Designer Holly Kielty and Maisie Bensonwe took matters into their own hands after meeting on Instagram and launched Think Food Bank, a guerrilla campaign that tackles the lack of reminders for people to pick up extra items for food banks whilst supermarket shopping.
The pair created illustrative stickers featuring fun phrases like ‘Be nice, buy rice twice’, to be stealthily placed on shelves, trolleys, and baskets to draw attention to much needed items, like store cupboard essentials.
Why we like it: PR works in lots of different ways, one being raising awareness. This guerrilla strategy works perfectly at contributing to the dialogue of the importance of food banks with a tactic that gets people involved and builds a community.
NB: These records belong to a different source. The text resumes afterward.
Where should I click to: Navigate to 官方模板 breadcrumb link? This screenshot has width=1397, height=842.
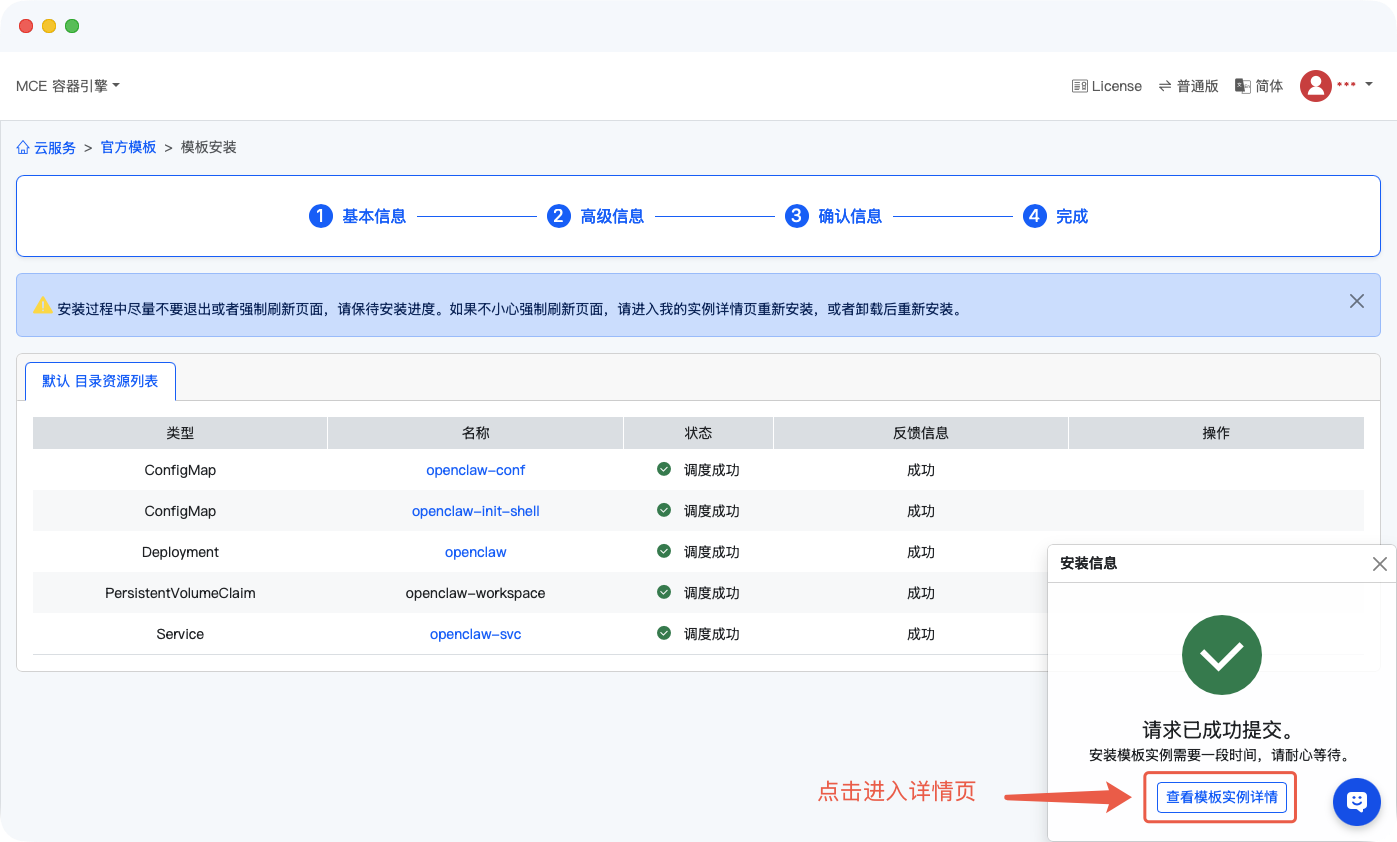click(128, 147)
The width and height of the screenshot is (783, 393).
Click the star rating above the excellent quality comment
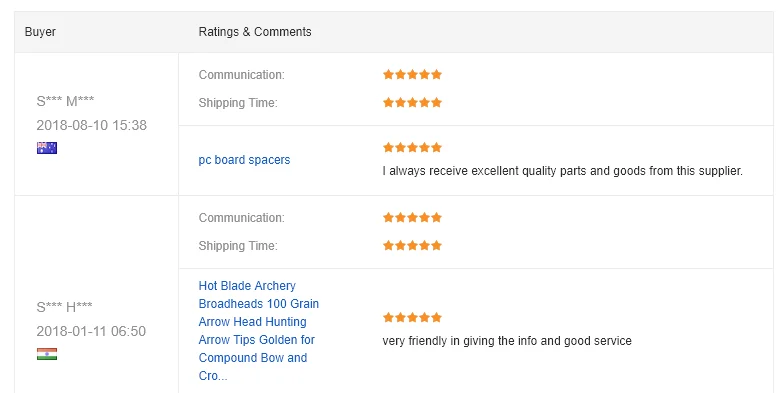click(412, 147)
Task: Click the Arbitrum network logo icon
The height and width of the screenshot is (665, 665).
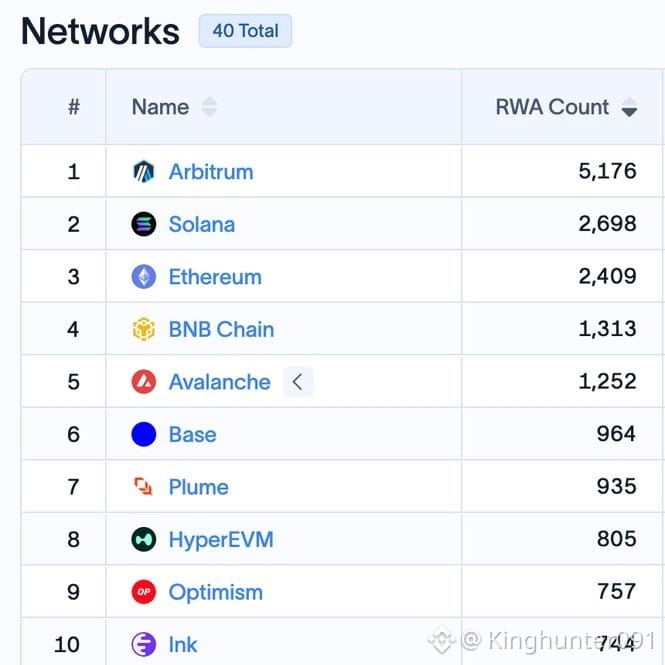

Moreover, the movement is also putting pressure on supermarkets to be more proactive at encouraging their customers to donate to food banks in stores.
Marmite launched its new limited-edition chilli dynamite flavour with a nationwide billboard campaign featuring flying Marmite lids as a clever play on the fiery flavour, which was supported by a social media campaign aimed to start a conversation.
What to learn: It’s important to note here that this campaign itself isn’t bad, and it isn’t why it makes it as our campaign miss of the month. The visuals are a fun play on the product and the social media activity fully supports the product launch.
However, the timing of the campaign was ill-judged. Marmite launched this campaign the week after the Weetabix campaign, which was incredibly successful, as we previously discussed. Although this campaign is a good example of clever marketing, the timing of its release means it was lost in the shadow of the breakfast cereal and highlights just how critical getting your timing right is. In fairness, agility is not so easy with campaigns of this size and intricacy, but if the brand could have held off for only a few more weeks, this campaign would have had a greater impact.